Higher valuations, larger rounds…
As we commence the second year of investment activity at LCIF, it appears to be an opportune time to look back at what has been a busy year and reflect on some of the learnings.
We have made 40 seed stage investments in London startups since January 2015. The spread has been reasonably broad, if a bit overweight on B2C/digital/transaction-based ventures.
Given our operating model, this spread is driven by the investment activity of our co-investment partners, and as they are 10 of the more active investors in the space, this should not be too far from overall activity in London.
Have the valuations crept up?
Our anticipation at the commencement of investments last year was of round sizes of c. £500K and valuations (pre-money seed rounds) of c. £1.5M. Our portfolio has an average round size of £700K with an average pre-money valuation of c.£2.7M. Notice the slight correction in valuations in Q4 though.
Companies have raised larger rounds at higher valuations!
Has LCIF contributed to this shift by making extra funds available?

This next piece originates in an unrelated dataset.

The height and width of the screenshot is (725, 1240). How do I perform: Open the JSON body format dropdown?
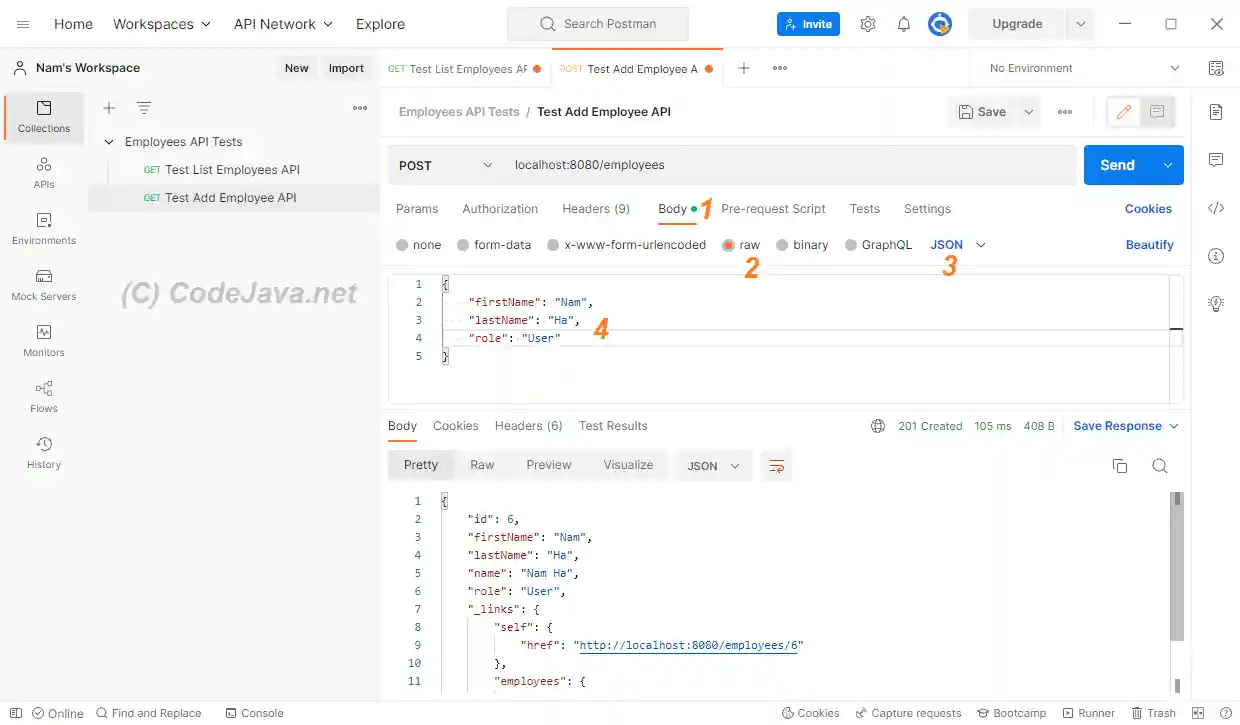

We have invested, on average £150K per company against initial expectations of c.£130K. Whilst we do believe the increase is a reflection of a competitive marketplace, LCIF has, on average, been c.17% of the funding rounds. This against our initial expectation of c.25%.
We have invested more at higher valuations, and still been crowded out!
Some sectors racier than others?
We need to be a bit cautious here as sample sizes in some sub-sectors are too small to draw inferences. Nevertheless, market observers may find some resonance with the picture below. Fintech, Edtech and Digital businesses have managed to get higher valuations on average, than Adtech, SaaS, Healthtech, Cleantech.
So what next?
As a co-investment fund, LCIF will continue to make investments in 2016. If anything, we expect to make more investments this year, given that our own operations are better bedded in with our partners.
However, listening to other early stage investors, there is a concern in the marketplace of high valuations and unfulfilled sky-high expectations. This might get compounded if the market turmoil and deterioration in general economic conditions leads to metrics being missed.
Combine this with the Series A crunch and there could be a pull back by professional investors.